- _Activity_
Please retype, word for word, the line containing "The height and width of the screenshot is (276, 491)." and every line after it through the end of the records, leaving out all pictures.

Stored data:
Content starts

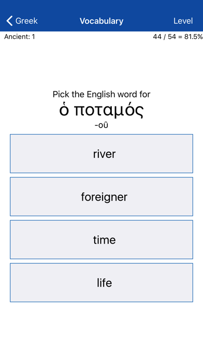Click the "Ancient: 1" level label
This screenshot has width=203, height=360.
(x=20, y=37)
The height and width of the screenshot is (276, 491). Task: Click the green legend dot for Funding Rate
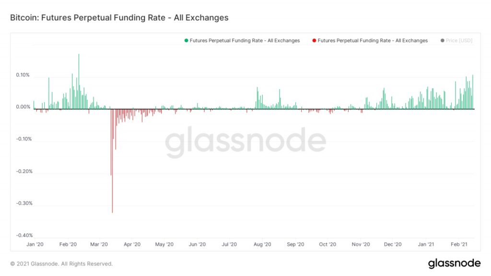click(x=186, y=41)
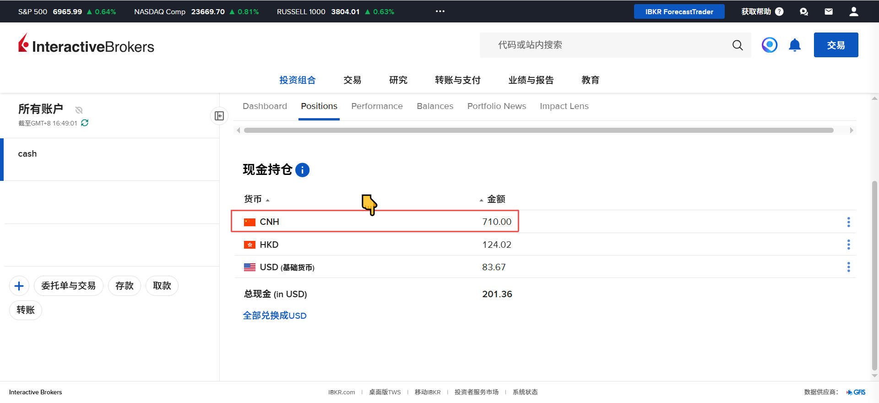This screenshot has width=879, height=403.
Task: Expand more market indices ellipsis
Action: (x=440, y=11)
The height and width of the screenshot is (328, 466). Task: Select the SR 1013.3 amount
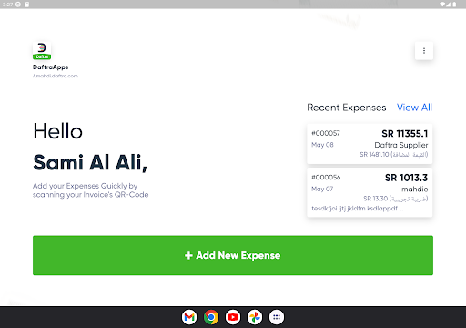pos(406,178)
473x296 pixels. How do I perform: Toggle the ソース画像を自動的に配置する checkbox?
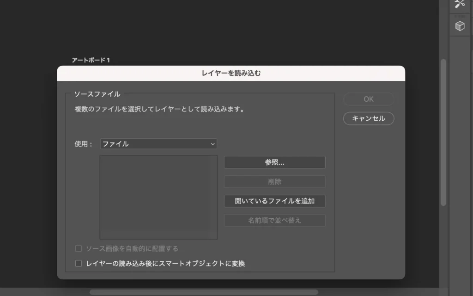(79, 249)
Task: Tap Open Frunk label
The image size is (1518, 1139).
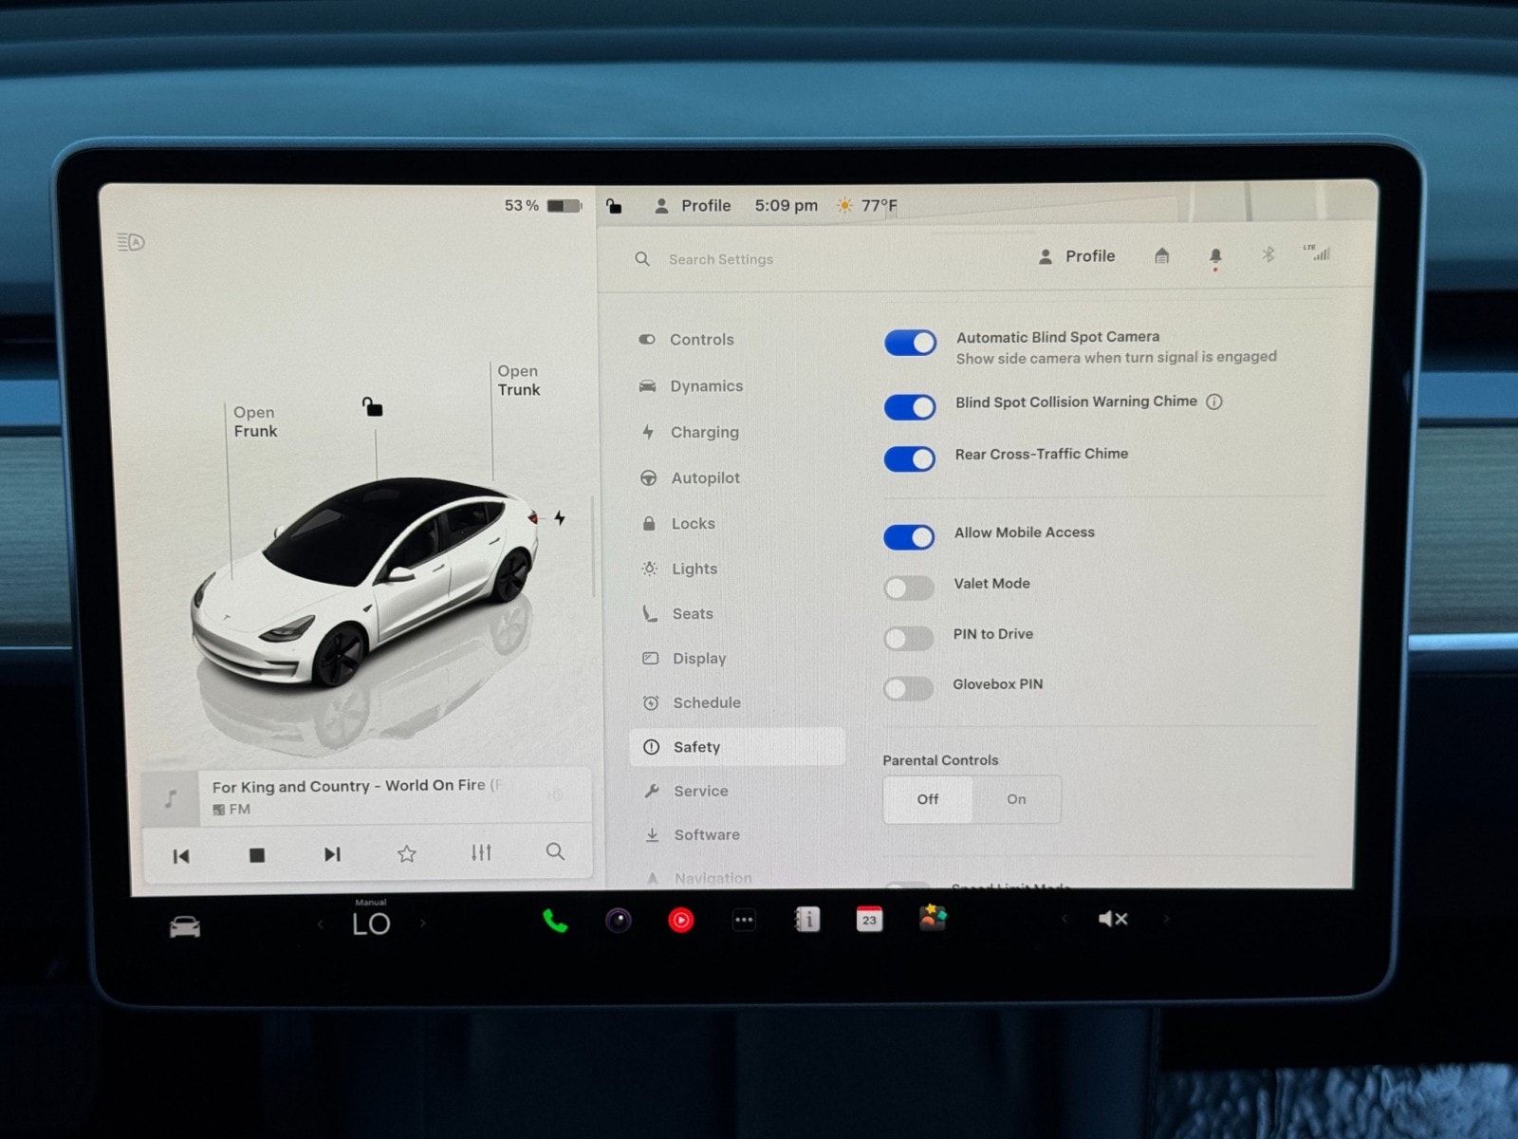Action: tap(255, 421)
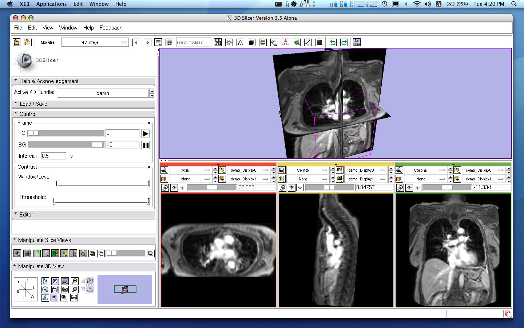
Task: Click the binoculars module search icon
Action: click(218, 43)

Content ends

- _Output of the task_
The height and width of the screenshot is (276, 491). Task: Click the green legend dot for Funding Rate
click(x=186, y=41)
This screenshot has width=879, height=403.
Task: Expand more market indices ellipsis
Action: (x=440, y=11)
The height and width of the screenshot is (328, 466). Task: Select the SR 1013.3 amount
pos(406,178)
473x296 pixels. How do I perform: Toggle the ソース画像を自動的に配置する checkbox?
(79, 249)
Task: Tap Open Frunk label
The image size is (1518, 1139).
Action: tap(255, 421)
Task: Click the binoculars module search icon
Action: click(218, 43)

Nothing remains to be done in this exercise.